As empresas alegaram que os problemas de saúde mental não podem ser atribuídos exclusivamente às plataformas, destacando a existência de ferramentas de segurança e controle parental.

Também sustentaram que seus produtos não foram projetados para causar dependência e informaram que pretendem recorrer da decisão.

Desenvolvimento negligente

Ao analisar o caso, o júri concluiu que houve falha no dever de cuidado, ao considerar que os produtos foram desenvolvidos sem medidas suficientes para mitigar riscos associados ao uso excessivo.

O colegiado entendeu que as empresas não alertaram adequadamente os usuários sobre possíveis impactos negativos, especialmente em relação ao público jovem.

Com a decisão, foi fixada indenização de US$ 3 milhões, sendo 70% atribuídos à Meta e 30% ao Google.

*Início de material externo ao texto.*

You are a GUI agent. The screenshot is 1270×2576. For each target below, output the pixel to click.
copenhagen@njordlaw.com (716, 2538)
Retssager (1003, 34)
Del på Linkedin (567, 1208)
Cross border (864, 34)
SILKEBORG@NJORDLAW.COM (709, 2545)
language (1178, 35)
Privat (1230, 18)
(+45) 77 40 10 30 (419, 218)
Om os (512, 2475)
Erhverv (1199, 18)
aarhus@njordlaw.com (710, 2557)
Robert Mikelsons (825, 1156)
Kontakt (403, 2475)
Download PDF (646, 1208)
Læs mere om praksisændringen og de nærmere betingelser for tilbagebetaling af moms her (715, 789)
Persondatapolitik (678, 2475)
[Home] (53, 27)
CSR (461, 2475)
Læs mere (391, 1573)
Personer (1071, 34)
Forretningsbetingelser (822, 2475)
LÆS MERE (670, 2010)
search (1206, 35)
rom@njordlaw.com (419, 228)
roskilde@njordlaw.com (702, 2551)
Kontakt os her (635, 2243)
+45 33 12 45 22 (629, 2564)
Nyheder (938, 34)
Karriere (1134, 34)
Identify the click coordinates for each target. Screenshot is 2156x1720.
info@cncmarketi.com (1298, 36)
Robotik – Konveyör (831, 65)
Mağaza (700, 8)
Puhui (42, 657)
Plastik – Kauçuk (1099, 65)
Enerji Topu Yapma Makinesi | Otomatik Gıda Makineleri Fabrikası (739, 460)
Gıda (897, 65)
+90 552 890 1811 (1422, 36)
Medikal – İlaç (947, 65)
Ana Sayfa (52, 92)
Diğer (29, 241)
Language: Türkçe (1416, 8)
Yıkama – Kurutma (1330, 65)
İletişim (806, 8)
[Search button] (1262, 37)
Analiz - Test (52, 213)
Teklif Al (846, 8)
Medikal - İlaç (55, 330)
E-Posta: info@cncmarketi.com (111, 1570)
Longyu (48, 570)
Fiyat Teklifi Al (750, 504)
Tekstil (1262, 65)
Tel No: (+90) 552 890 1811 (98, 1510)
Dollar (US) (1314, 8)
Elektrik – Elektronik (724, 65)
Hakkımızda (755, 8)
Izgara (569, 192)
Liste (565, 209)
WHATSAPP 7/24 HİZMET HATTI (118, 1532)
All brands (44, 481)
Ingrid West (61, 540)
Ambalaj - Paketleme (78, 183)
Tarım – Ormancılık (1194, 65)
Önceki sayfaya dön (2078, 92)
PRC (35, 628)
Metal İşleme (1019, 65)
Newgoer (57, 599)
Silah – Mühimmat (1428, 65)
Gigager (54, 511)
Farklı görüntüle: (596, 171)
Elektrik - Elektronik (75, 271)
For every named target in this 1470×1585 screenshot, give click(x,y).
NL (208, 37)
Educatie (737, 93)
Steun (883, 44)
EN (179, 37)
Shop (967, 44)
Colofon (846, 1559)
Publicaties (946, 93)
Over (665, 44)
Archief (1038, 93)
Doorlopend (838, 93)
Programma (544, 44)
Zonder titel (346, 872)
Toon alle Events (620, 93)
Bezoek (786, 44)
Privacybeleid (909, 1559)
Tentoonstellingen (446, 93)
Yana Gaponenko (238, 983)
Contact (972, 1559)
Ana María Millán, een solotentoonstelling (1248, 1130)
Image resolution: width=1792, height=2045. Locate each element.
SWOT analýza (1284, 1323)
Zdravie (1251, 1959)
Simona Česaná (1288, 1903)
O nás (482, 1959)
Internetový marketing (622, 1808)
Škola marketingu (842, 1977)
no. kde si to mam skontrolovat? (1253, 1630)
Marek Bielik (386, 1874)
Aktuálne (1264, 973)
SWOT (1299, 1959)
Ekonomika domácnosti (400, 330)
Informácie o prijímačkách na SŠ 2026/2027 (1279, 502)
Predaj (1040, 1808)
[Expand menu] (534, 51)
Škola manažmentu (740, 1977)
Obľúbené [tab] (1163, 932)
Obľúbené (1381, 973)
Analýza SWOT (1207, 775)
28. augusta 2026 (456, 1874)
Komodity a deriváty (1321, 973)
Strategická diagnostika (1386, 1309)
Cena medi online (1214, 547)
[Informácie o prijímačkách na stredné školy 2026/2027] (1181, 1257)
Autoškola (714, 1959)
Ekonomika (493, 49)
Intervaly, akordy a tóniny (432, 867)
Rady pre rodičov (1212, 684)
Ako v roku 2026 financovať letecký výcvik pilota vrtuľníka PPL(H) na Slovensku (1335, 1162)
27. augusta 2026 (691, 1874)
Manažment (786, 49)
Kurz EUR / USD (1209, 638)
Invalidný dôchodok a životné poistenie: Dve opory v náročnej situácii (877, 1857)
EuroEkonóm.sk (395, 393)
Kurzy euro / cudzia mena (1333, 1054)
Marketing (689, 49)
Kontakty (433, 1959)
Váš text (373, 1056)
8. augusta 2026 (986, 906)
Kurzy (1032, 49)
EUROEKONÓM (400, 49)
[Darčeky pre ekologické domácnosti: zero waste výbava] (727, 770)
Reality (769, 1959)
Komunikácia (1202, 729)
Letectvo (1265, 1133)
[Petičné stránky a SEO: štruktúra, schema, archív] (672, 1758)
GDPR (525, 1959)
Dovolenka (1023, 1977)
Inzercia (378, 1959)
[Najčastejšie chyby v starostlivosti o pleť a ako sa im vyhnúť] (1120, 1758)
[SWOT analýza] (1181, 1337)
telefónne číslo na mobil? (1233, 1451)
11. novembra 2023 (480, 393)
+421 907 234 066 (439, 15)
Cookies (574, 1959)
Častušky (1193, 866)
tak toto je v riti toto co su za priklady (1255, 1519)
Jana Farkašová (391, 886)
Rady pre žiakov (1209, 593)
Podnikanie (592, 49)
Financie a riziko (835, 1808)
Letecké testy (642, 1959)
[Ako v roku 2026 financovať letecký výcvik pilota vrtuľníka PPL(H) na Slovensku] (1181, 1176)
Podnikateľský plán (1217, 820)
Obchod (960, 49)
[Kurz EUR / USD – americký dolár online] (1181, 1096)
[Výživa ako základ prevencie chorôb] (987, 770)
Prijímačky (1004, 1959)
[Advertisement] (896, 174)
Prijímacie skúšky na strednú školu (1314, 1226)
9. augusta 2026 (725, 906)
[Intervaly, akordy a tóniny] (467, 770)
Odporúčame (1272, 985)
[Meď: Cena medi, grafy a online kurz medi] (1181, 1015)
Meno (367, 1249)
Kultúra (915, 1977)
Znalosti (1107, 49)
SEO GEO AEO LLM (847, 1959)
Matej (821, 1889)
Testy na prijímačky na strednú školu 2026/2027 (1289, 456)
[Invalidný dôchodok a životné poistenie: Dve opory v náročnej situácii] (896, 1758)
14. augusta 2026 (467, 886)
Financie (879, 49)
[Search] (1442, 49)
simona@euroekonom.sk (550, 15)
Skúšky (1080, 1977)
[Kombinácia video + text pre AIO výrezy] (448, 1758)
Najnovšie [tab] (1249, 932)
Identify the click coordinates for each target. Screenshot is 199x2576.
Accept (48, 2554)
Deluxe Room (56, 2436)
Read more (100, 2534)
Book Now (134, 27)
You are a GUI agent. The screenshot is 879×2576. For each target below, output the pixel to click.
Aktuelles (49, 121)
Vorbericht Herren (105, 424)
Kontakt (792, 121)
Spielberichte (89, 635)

O veredito é considerado um marco no debate sobre responsabilidade de empresas de tecnologia, podendo influenciar outras ações semelhantes em curso nos Estados Unidos.

Ao final, o júri reconheceu que o funcionamento das plataformas teve papel relevante no agravamento dos problemas psicológicos da jovem, estabelecendo precedente para a responsabilização de empresas por efeitos associados ao uso de redes sociais.